Chronik

Marsch mit orangen Schirmen für Flüchtlinge

Zu einem "Umbrella-March" trafen sich am Donnerstagnachmittag rund 200 Salzburger. Die orangen Regenschirme sollte auf die Schutzbedürftigkeit von Flüchtlingen hinweisen.

Rund 200 Menschen marschierten am Donnerstagnachmittag in einem "Umbrella March" vom Mirabellplatz zum Mozartplatz in der Stadt Salzburg. Mit orangen Regenschirmen wollten die Aktivisten auf die Schutzbedürftigkeit von Flüchtlingen hinweisen.
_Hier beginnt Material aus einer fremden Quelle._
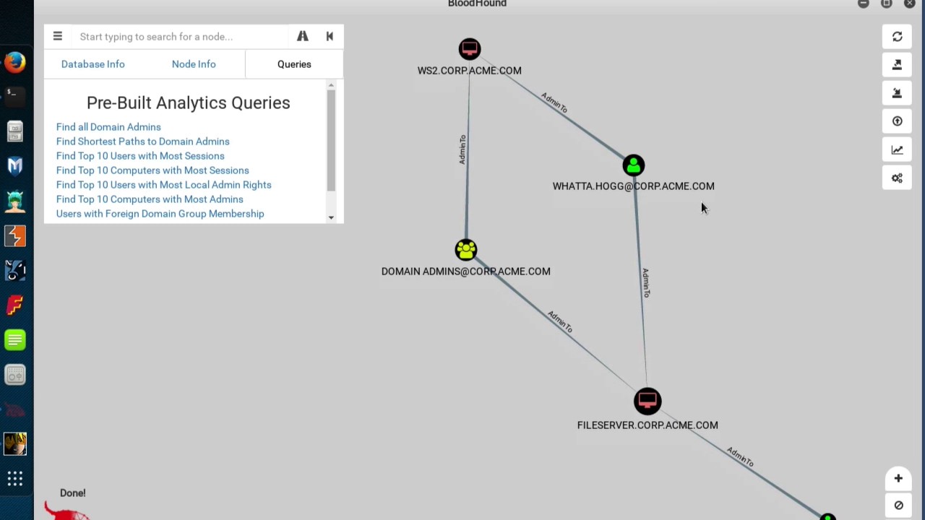This screenshot has width=925, height=520.
Task: Open the Upload Data icon
Action: 897,121
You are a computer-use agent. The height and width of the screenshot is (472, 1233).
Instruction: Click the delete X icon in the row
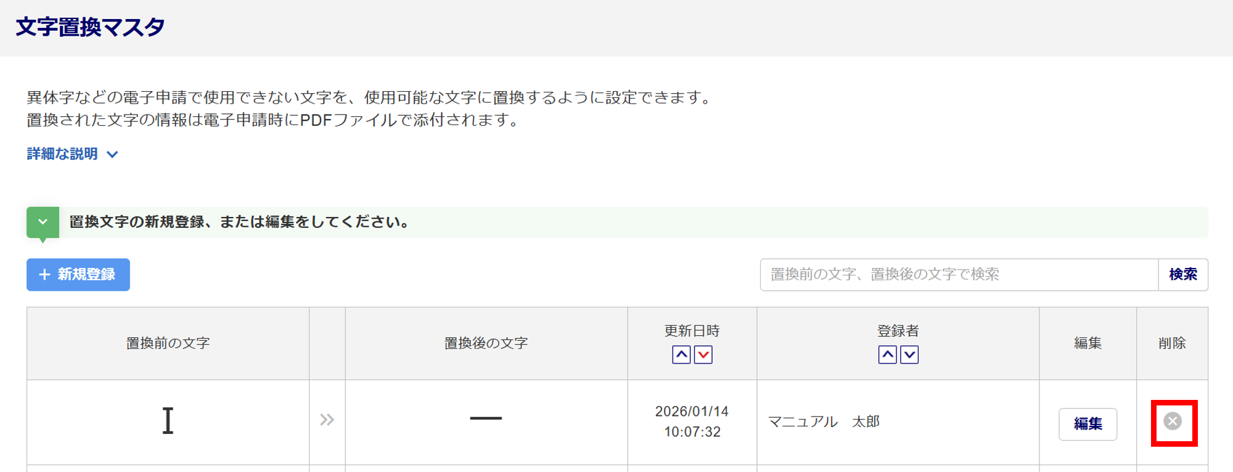click(1173, 421)
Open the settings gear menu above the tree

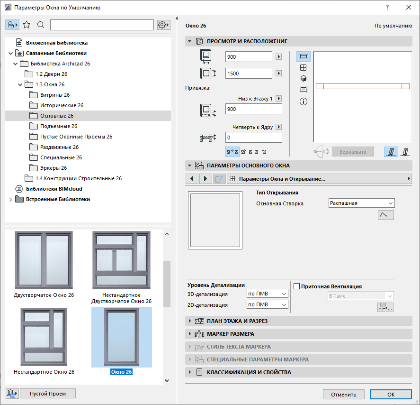(163, 24)
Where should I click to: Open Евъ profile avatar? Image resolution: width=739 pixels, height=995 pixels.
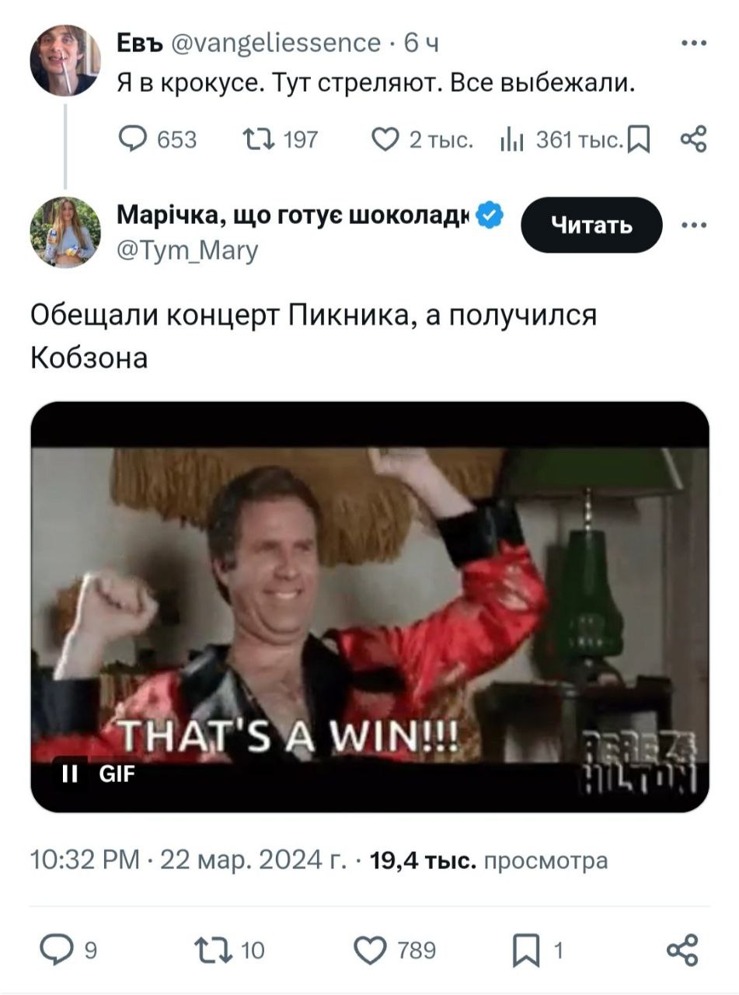point(65,61)
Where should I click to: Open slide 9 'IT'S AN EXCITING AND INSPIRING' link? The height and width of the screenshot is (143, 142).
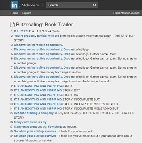(x=38, y=86)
Die Aktion, zu der in Salzburg rund 30 Organisationen aufgerufen hatten, fand zeitgleich in vielen Städten in Europa statt. Anlass war der internationale Tag des Flüchtlings. Gefordert wurde "ein Umdenken in der Flüchtlingspolitik". Uschi Liebing von der Plattform für Menschenrechte: "Wir müssen weg von einer Politik der Abschreckung. Die Politiker sollen das Menschenrecht auf Asyl anerkennen." An der Aktion nahm auch die neue Landesrätin Martina Berthold (Grüne) teil.